Quoted text =>
⟨

Pacific-class patrol boat
HMPNGS Dreger entering Sydney Harbour in October 2013
|Name:||Pacific-class patrol boat|
|Builders:||Australian Shipbuilding Industries|
|Operators:||12 nations, see Operators|
|Built:||September 1985 to June 1997|
|In commission:||16 May 1987 to present|
|Displacement:||162 tonnes full load|
|Length:||31.5 m (103 ft)|
|Beam:||8.1 m (27 ft)|
|Draught:||1.8 m (5.9 ft)|
|Propulsion:||2 Caterpillar 3516TA diesels, 2820 hp (2.1 MW), 2 shafts|
|Speed:||20 knots (37 km/h; 23 mph)|
|Range:||2,500 nautical miles (4,600 km; 2,900 mi) at 12 knots (22 km/h; 14 mph)|
|Furuno 1011 surface search radar; I band|
|Armament:||Various small arms, depending on operating country. May include Oerlikon 20 mm cannon, 7.62 mm machine guns, and/or 12.7 mm machine gun. Not all ships are permanently armed.|
The Pacific class (also known as the Pacific Forum class and the ASI 315 class) is a class of 22 patrol boats built by Australia and donated to twelve South Pacific countries. Constructed from 1985 to 1997 and operated by militaries, coast guards or police forces of the twelve island nations, these boats are supported by the Pacific Patrol Boat Program. They are used primarily for maritime surveillance and fisheries protection.
Design and construction
Following the introduction of the United Nations Convention on the Law of the Sea in 1982, which introduced a 200 nautical miles (370 km; 230 mi) Exclusive Economic Zone (EEZ) to the territories of all nations with an ocean coastline, several Southwest Pacific island nations found themselves responsible for policing an area of ocean that was beyond their maritime capability, and often significantly larger than their land territories (at its most extreme, the EEZ of Tuvalu dwarfs its landmass by a ratio of almost 1:28,000). Following requests by several Pacific nations for assistance from the governments of Australia and New Zealand, the Australian government created a Defence Cooperation Project, the Pacific Patrol Boat Program to design and provide suitable patrol boats to nearby island nations, along with training and infrastructure to support these ships. The Program was officially announced by Australian Prime Minister Bob Hawke during the South Pacific Forum meeting held in Canberra on 29 and 30 August 1983.

⟩

Brief 1 => Print the rows below word for word, beginning at the line that contains "Open Aliases in the sidebar" and stopping after the line that contains "The height and width of the screenshot is (584, 697).".

Data provided =>
⟨

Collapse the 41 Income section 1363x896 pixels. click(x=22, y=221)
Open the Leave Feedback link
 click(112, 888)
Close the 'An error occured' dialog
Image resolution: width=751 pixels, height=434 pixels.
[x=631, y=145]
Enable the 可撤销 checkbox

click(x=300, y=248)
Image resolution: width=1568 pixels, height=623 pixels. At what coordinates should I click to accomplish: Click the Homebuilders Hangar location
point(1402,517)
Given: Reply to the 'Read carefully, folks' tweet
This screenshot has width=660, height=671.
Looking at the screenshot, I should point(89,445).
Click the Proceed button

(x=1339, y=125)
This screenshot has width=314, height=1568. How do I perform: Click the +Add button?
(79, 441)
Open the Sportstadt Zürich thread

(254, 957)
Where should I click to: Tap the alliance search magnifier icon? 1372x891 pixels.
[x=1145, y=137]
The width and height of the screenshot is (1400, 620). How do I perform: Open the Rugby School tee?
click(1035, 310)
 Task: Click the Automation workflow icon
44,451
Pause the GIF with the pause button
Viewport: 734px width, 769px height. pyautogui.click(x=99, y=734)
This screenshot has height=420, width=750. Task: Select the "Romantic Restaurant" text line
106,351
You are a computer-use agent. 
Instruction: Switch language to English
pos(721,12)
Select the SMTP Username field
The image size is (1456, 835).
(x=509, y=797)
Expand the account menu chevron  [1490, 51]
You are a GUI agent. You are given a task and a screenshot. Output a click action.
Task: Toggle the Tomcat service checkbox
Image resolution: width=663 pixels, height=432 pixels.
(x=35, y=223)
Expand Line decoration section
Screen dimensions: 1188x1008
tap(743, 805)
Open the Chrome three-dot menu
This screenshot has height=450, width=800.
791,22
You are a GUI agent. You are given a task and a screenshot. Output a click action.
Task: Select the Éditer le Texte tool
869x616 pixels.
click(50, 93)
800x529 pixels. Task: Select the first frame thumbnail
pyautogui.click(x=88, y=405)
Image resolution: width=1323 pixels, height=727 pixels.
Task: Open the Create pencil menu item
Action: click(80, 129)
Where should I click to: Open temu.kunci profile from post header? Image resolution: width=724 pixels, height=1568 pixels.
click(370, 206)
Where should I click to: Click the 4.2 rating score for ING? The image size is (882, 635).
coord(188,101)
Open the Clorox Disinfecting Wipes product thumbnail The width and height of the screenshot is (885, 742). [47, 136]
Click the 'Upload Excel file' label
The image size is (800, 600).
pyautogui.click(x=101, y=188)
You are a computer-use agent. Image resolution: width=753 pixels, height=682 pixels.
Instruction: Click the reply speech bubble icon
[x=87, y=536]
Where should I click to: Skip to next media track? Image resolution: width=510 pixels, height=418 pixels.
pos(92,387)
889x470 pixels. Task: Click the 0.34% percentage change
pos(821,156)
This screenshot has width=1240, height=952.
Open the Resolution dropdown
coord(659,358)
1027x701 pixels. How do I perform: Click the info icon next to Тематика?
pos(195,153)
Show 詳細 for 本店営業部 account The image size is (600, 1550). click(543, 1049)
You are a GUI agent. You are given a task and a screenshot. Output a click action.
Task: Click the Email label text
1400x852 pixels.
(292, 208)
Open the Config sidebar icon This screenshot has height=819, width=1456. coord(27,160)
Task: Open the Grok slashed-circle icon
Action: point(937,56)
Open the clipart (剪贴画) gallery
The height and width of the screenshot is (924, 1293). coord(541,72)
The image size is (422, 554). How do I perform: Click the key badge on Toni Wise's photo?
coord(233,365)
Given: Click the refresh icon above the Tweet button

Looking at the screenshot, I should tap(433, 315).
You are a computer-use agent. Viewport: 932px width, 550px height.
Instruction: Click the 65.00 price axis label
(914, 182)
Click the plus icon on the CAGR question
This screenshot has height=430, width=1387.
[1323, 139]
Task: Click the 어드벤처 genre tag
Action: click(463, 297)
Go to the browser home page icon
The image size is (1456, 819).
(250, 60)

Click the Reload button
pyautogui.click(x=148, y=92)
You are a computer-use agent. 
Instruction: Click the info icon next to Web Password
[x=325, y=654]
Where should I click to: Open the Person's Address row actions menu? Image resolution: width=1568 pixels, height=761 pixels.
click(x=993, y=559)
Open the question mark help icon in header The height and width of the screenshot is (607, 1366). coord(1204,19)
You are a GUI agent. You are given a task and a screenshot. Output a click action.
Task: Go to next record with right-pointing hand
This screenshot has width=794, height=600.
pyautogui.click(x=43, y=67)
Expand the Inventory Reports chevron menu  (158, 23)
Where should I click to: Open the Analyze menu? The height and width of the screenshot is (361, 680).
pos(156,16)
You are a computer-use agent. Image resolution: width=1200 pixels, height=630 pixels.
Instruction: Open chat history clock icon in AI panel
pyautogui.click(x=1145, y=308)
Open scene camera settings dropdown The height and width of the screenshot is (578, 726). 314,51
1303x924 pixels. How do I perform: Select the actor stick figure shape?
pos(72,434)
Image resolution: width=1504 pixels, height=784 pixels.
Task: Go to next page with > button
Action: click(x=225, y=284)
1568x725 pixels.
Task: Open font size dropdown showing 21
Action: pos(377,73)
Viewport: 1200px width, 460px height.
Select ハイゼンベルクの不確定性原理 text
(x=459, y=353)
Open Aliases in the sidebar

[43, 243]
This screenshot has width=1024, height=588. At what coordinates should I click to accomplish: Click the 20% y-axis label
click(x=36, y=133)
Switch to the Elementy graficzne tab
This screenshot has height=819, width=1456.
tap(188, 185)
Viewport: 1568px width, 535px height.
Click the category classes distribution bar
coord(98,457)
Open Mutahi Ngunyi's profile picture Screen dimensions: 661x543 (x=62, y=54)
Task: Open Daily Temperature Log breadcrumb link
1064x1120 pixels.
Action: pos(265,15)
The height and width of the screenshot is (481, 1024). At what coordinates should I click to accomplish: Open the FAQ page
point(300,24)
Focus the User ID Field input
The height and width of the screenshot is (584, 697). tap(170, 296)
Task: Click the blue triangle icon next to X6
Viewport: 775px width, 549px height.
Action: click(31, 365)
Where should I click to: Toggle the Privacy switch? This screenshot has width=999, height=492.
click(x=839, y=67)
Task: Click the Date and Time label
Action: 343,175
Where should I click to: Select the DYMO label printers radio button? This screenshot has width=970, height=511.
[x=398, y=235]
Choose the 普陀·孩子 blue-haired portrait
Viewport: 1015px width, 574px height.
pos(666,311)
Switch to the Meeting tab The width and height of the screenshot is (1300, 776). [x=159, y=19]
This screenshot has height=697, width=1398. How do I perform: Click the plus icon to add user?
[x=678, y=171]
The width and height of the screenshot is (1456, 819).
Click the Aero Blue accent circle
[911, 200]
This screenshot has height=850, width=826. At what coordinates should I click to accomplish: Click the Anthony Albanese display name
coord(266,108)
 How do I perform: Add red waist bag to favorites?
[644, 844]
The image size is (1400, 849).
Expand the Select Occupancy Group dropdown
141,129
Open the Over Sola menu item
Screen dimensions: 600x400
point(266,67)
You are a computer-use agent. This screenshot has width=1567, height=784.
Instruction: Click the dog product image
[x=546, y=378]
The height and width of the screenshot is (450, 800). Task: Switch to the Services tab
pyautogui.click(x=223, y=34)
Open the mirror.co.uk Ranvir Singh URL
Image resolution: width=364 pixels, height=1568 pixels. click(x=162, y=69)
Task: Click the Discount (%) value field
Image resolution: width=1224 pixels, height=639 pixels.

⟩

Brief 2 =>
From the patrol boat text, answer briefly:
(a) Which company is listed as the builder of the boats?
(b) How many patrol boats make up the class?
(c) Which Australian Prime Minister officially announced the Pacific Patrol Boat Program?

Task answer 1 =>
Open Aliases in the sidebar

[43, 243]
This screenshot has width=1024, height=588. At what coordinates should I click to accomplish: Click the 20% y-axis label
click(x=36, y=133)
Switch to the Elementy graficzne tab
This screenshot has height=819, width=1456.
tap(188, 185)
Viewport: 1568px width, 535px height.
Click the category classes distribution bar
coord(98,457)
Open Mutahi Ngunyi's profile picture Screen dimensions: 661x543 (x=62, y=54)
Task: Open Daily Temperature Log breadcrumb link
1064x1120 pixels.
Action: pos(265,15)
The height and width of the screenshot is (481, 1024). At what coordinates should I click to accomplish: Open the FAQ page
point(300,24)
Focus the User ID Field input
The height and width of the screenshot is (584, 697). tap(170, 296)

Task answer 2 =>
(a) Australian Shipbuilding Industries
(b) 22
(c) Bob Hawke